• **Exercise directions**:
Go through the data below. Pull out every line that has the word "computer".

START Input

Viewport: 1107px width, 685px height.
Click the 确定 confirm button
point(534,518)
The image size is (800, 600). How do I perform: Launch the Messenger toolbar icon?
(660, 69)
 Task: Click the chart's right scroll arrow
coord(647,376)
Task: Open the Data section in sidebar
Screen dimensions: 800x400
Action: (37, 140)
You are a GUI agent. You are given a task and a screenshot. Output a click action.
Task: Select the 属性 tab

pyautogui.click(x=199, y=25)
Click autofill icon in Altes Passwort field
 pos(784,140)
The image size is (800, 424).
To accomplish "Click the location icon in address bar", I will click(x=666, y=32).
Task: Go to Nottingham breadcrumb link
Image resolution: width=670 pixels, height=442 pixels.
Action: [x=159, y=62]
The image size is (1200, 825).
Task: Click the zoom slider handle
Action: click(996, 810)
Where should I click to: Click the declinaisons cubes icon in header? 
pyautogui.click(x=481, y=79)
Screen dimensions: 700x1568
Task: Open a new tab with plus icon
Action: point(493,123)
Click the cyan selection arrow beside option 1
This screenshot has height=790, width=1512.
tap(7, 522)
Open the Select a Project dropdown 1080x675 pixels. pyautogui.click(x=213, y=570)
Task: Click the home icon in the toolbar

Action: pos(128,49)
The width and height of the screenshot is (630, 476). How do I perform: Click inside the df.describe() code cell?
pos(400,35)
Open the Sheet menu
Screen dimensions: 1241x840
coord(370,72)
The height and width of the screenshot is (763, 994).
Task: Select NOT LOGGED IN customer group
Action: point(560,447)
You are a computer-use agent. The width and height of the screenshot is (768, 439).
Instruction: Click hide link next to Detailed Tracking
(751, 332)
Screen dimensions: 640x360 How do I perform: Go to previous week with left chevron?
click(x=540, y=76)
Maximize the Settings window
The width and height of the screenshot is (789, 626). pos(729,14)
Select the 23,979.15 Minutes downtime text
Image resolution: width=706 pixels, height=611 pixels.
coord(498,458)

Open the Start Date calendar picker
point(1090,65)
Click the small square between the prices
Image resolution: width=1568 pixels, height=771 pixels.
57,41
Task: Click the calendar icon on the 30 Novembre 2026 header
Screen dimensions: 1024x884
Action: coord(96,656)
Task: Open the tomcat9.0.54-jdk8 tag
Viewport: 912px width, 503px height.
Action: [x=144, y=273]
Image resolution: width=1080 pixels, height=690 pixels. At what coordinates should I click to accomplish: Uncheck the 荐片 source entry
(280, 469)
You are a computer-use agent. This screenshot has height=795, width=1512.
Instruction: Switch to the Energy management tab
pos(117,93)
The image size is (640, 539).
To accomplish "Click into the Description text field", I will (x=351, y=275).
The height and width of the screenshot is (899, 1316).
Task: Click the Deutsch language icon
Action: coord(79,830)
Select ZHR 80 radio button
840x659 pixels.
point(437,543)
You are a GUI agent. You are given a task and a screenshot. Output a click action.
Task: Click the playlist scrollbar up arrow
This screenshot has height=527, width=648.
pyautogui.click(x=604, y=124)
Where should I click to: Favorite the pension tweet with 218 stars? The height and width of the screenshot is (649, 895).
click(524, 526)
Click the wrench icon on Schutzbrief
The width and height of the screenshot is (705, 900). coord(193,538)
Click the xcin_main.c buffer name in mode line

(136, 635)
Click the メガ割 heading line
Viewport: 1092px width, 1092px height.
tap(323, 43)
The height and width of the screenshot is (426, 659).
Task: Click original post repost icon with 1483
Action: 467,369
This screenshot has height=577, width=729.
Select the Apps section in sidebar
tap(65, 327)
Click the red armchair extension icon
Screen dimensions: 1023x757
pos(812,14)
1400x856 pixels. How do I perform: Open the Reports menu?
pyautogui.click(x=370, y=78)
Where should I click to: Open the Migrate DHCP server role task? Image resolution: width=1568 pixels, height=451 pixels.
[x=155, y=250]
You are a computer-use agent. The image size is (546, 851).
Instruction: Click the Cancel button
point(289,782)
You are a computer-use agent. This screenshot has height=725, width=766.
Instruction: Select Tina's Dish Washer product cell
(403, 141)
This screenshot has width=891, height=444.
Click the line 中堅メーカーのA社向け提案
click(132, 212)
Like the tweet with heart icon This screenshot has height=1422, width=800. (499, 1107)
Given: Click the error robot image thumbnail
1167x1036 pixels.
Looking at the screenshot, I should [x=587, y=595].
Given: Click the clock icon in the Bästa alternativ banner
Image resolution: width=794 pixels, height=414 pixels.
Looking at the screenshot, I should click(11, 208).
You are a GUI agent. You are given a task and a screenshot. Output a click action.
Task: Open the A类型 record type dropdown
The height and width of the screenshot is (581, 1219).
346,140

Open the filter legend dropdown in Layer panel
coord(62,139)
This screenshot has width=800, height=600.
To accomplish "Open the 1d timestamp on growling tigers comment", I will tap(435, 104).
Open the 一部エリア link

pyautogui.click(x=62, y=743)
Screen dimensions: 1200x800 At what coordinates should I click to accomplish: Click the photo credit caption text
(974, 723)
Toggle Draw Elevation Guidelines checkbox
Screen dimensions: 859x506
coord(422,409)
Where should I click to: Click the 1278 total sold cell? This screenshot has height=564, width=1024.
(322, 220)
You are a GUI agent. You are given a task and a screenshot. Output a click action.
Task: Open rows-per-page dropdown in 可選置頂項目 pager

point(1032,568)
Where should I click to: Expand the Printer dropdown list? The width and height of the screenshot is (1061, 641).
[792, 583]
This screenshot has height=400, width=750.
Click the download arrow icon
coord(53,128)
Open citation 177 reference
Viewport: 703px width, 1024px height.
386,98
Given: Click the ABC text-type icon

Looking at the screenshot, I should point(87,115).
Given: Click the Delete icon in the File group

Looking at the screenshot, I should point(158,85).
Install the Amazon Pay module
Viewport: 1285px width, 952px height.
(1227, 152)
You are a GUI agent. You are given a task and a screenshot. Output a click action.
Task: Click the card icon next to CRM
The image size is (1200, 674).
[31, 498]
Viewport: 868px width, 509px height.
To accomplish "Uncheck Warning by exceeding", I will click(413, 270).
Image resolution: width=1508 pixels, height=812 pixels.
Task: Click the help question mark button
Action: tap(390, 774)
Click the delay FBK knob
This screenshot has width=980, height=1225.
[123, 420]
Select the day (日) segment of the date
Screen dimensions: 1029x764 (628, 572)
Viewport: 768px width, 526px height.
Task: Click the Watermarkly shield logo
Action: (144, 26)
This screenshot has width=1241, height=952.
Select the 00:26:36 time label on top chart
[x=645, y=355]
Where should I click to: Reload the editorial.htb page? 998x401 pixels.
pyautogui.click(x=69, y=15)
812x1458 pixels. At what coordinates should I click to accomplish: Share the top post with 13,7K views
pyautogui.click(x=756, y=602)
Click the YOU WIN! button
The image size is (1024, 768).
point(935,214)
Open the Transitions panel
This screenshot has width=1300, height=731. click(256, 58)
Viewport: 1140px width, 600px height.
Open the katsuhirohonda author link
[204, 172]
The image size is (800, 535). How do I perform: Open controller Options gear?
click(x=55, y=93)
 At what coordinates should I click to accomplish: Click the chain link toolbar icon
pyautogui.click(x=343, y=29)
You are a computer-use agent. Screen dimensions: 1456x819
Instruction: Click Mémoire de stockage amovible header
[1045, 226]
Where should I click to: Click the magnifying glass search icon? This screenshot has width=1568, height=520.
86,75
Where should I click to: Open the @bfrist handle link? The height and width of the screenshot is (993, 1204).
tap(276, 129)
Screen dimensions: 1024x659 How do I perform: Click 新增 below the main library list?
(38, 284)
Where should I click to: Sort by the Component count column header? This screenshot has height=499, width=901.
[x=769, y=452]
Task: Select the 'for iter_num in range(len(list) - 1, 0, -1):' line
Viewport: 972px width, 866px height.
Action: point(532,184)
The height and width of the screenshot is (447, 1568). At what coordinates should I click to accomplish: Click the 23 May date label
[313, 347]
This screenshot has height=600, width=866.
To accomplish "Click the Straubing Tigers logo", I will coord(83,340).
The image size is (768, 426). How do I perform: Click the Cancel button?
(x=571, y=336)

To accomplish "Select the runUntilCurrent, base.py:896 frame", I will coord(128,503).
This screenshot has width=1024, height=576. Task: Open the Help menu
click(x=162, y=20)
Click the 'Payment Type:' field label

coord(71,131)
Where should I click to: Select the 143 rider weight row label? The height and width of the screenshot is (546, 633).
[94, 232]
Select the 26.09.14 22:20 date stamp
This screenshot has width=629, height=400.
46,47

END Input

• **Answer section**:
You are a computer-use agent. The width and height of the screenshot is (768, 439).
You are a computer-use agent. This screenshot has height=795, width=1512.
You are a computer-use agent. The image size is (546, 851).
You are a computer-use agent. This screenshot has height=725, width=766.
You are a computer-use agent. Screen dimensions: 1456x819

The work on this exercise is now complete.